I recently needed to install a second distribution for development purposes, and found that with the great design that Linux has, you can easily use both at once, even with windows from different system and different users appearing side by side on the screen.
There are three basic parts:
Setting up a distribution chroot. If the system you want to add is Debian based, this is stupidly easy - just use debootstrap. This got me a basic Debian Sarge system installed in about 10 minutes, including download time!. Since I was developing a KDE app, I then just needed to
apt-get install kdebase
(or something similar) to get a more complete desktop system installed.Copy or hard-link certain files from the main system to the chroot. This included /etc/passwd, /etc/shadow, /etc/group, and /etc/hosts, though I daresay I could have lived without these. Also, you have to bind your /proc/ mount dir from the main system to the chroot (details in the link below).
-
Get X applications working. There are two basic parts to this (which work automatically when you log in to a local machine, but if you mess around with multiple machines will need some attention, and this is effectively the same case).
Applications (clients in the X Window System model) need to know which X Server to talk to, and for that you just need to set the DISPLAY variable correctly. (e.g. if
DISPLAY=:0.0
, the app will try to place it's window on display 0, screen 0 on the localhost)-
Second, the X server (on your local machine) needs to allow the client applications access to the screen (and keyboard and mouse).
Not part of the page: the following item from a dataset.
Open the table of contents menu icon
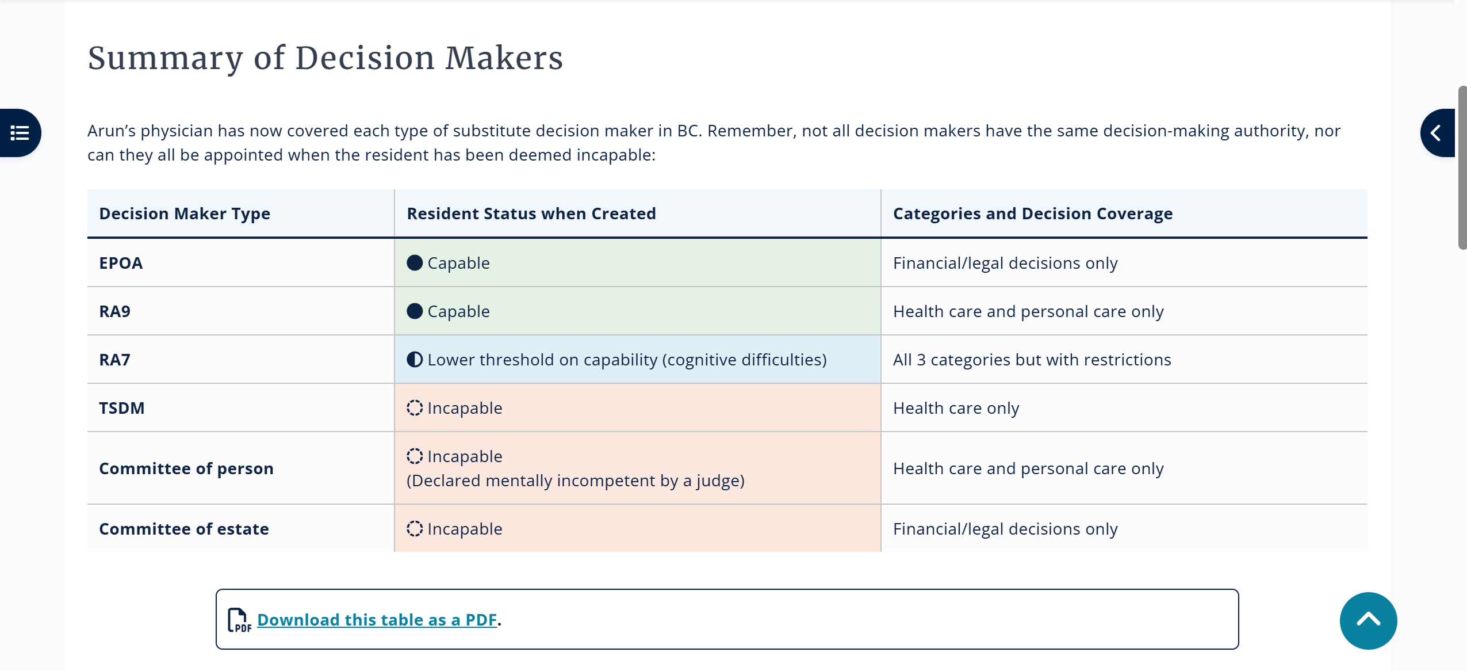 pyautogui.click(x=20, y=133)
There are various ways to achieve this, one is something like
xhost +localhost
, another usingxauth extract
andxauth merge
.You also need to bind mount /tmp from the main system to chroot to get this working correctly, due to the way X sockets work or something.
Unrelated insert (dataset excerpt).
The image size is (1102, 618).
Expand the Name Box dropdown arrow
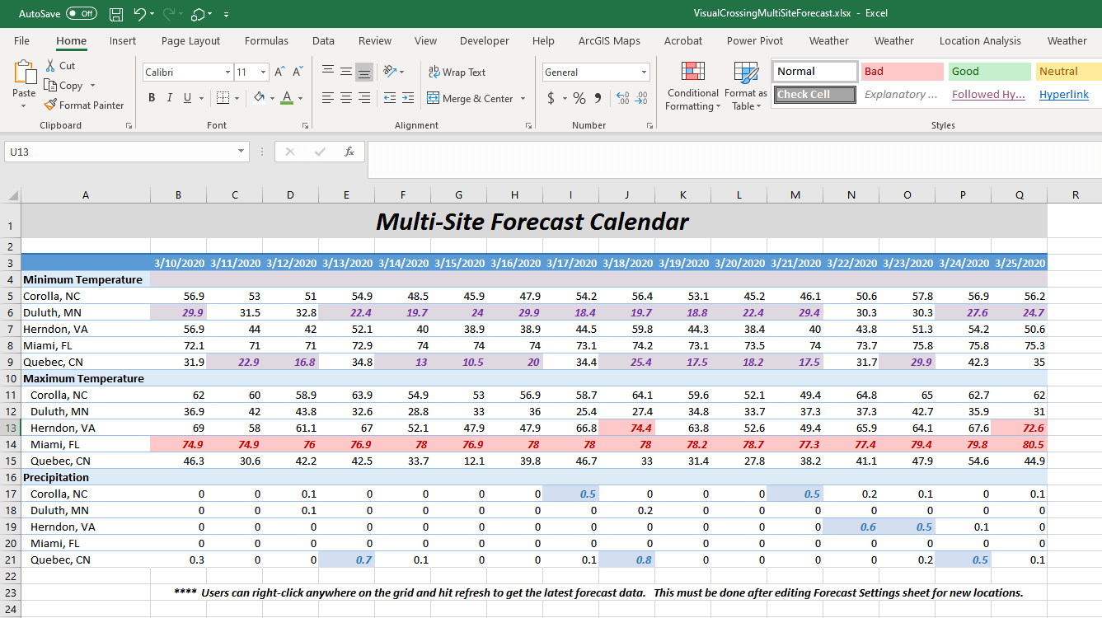[x=242, y=152]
I've got my solution to these last bits in a little script, which must be run as root. It means that in seconds, and without using hardly any extra resources, I've got a terminal from which I can run programs within another distribution entirely seamlessly, whether commandline or graphical. It's not a virtual machine (it uses the same kernel and hardware), but it has everything I need from a VM without the disadvantages of one (which are considerable).
Anyway, a proper HOWTO I found, unfortunately after I'd already completed the above, is here:
Development for Multiple Linux Distributions mini-HOWTO.
The main difference I'd note is that if you are testing a Debian distribution,
then debootstrap makes the first stages so much quicker and easier - you don't
even need to reboot. Since my main system is a Debian based distro, Ubuntu,
debootstrap itself was only 5 seconds away (apt-get install debootstrap
),
but I imagine you can get it for other distros too.)